= Halsbury's Law Exchange =

Halsbury's Law Exchange is a legal think tank based in the United Kingdom.

== Aims and objectives ==
The think tank states that it aims to contribute to the development of law and the legal sector; to communicate ideas on reform and legal direction to decision-makers and the legal sector; and to promote debate through papers, reports, events, and media pieces. The outfit aims to examine the rule of law, the structure of the legal system, and the development of the legal sector to contribute to the development of an efficient statutory framework to comment on current legal issues that impact society, and to put forward proposals to ensure the law is just.

== Research and publications ==
- Environment: International environmental problems are in a legal lacuna; is an international court for the environment now an imperative?
- Corporate: Missed opportunities: did the UK miss a significant opportunity to implement important improving reforms in the recent re-write of its companies’ (legislation?

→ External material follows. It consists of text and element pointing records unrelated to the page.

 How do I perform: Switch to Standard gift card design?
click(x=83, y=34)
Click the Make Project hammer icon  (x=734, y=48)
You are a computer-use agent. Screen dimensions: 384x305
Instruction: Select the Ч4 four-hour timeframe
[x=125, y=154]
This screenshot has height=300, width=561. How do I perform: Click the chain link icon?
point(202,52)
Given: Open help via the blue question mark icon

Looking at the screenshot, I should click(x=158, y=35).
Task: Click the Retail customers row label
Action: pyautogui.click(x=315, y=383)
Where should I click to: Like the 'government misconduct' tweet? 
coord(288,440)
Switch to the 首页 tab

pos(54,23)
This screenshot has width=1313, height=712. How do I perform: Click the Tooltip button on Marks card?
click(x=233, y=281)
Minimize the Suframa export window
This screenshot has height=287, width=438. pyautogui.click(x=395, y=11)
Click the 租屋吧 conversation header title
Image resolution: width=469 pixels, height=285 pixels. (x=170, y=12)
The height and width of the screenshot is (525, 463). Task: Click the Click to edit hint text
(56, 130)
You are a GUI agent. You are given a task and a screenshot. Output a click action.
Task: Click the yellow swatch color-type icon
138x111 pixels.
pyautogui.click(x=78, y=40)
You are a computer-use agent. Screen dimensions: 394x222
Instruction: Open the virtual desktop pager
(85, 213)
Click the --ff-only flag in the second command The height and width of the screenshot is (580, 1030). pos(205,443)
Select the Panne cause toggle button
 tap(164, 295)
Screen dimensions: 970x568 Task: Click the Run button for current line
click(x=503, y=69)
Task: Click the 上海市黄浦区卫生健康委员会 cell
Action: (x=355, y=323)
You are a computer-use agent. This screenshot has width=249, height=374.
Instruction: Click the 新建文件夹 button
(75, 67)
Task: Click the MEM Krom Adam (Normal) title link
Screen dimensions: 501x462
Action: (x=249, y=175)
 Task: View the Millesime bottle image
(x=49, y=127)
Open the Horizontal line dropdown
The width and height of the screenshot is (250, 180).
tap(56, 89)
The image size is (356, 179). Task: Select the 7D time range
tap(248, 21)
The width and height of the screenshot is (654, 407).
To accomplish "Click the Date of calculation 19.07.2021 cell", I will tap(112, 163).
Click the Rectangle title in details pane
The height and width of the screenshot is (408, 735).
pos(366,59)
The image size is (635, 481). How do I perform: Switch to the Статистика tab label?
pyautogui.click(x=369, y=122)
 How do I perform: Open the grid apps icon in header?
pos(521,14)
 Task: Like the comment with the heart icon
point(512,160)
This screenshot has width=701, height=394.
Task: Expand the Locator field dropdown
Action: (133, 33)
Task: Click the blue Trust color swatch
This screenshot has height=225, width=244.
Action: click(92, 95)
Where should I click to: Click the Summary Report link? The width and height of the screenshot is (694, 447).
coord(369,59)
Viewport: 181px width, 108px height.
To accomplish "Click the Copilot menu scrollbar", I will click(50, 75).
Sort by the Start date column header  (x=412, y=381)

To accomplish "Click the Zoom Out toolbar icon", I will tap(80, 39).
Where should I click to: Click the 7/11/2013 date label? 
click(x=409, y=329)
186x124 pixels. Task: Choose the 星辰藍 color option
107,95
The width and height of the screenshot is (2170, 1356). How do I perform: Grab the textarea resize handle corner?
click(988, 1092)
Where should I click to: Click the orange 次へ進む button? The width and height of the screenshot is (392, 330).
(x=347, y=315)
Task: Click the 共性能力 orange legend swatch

Should it now be making further advances, thus parting with old traditions in favour of supporting modern corporate practices?
- Employment: A proposal for a simpler employee vetting system.
- Family: Does media access to family courts herald a new and potentially damaging era of openness in family proceedings?
- Assisted dying: Proposals to change UK law and advance some suitable conclusions for adoption in this jurisdiction.
- Sovereign immunity: A white paper questioning whether the doctrine of sovereign immunity is still appropriate.